For the struggling party, fiction is a buffer. You don’t need to feel as ashamed about it, because this is just a made up set of events that include people who don’t even exist. While the character may resemble you, it isn’t you. There’s deniability. Since it isn’t a request, you can delve into areas you are unsure about. You can imagine how they would make you feel and hint at experiences about them, knowing full well you may or may not like it when it happens for real. It’s okay to be curious and to give context to that curiosity. It isn’t real. It’s just an idea.
It also allows you to portray a complex kink that you are struggling to describe in a vacuum. You can write out the scenario, what might need to be in place for things to work, and how you think it might play out as you experience it. If you don’t know, it’s okay to make your best guess. There is no right or wrong, this is fiction.

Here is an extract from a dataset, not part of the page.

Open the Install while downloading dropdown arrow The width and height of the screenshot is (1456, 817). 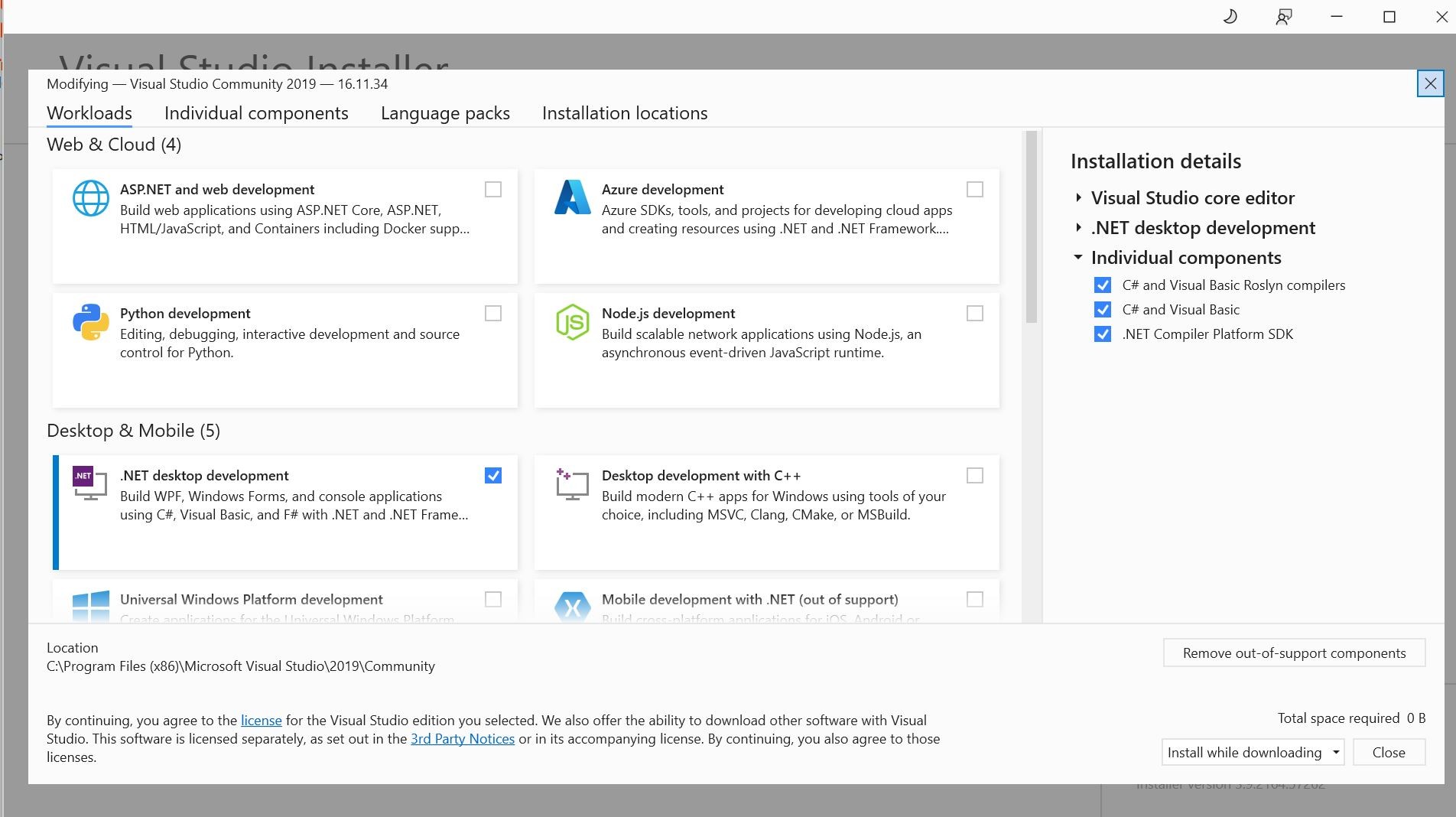pyautogui.click(x=1336, y=753)
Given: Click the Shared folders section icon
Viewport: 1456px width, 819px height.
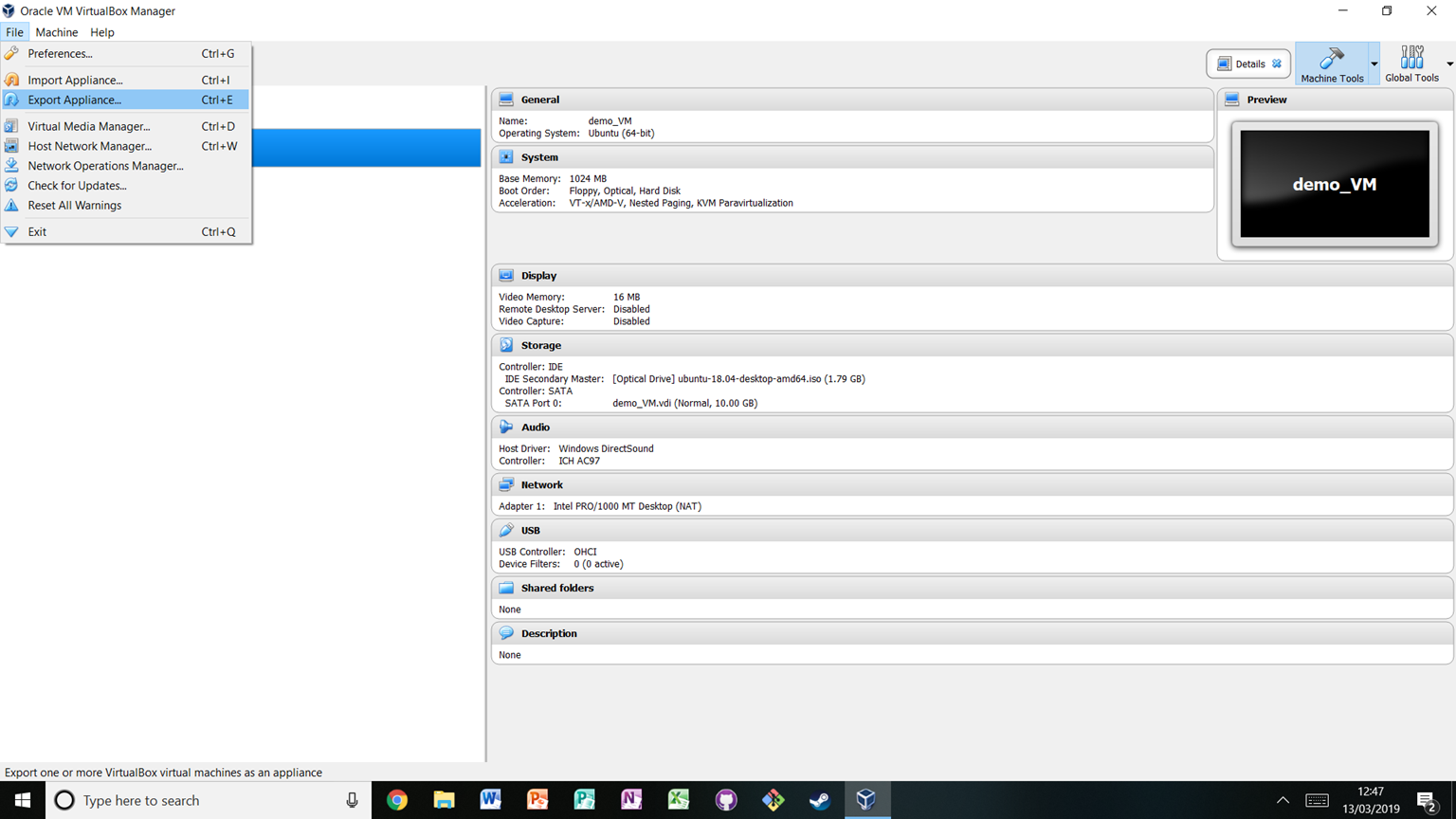Looking at the screenshot, I should point(507,588).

For the one who will read the fiction, their words will give you greater insight into their kinks and psyche than any type of formal negotiations ever will. You’ll find amazing little Easter eggs that will give you secrets of understanding them that they never could have communicated to you otherwise. It really is a useful tool.
The great thing is that this task can be repeated as many times as you want. If you are thinking about trying something new but scared/worried to go down that rabbit hole, write some fiction and share it with your partner. Talk about it with them. The more that you do it, the easier it will become.
If you are the one reading it, tell them what parts you like and why. If you encounter something troubling that you don’t understand about it, ask them for clarification. If you make it clear that you think something like this would be enjoyable, let them know that. It will validate them. The more fiction of theirs that you read, the more the important themes will begin to pop out at you. You’ll be able to see that it’s about the idea of something and not just a static set of scripted events.
The best thing about it is that you can write about anything. It can be sexy or mundane. Sometimes in fiction, the mundane is sexy. You can write about a single day, a year, an hour, etc. It can be realistic or pure fantasy. It might include things that you couldn’t imagine doing, but want to do after you have been involved with someone for five years.
If your partner or someone you know is struggling with communicating their needs and desires, you might help them out by asking them to just make something up that they think would be hot.
I once wrote a fantasy about waking up and making breakfast for my partner and having her eat it. There was no sex and no fetishes, just an ordinary day making breakfast. People told me it was hot. It said more about my kinks than I could ever describe in normal words. I wasn’t ashamed of it at all because even though it was based upon me, it wasn’t about me. It was made up. It was fiction.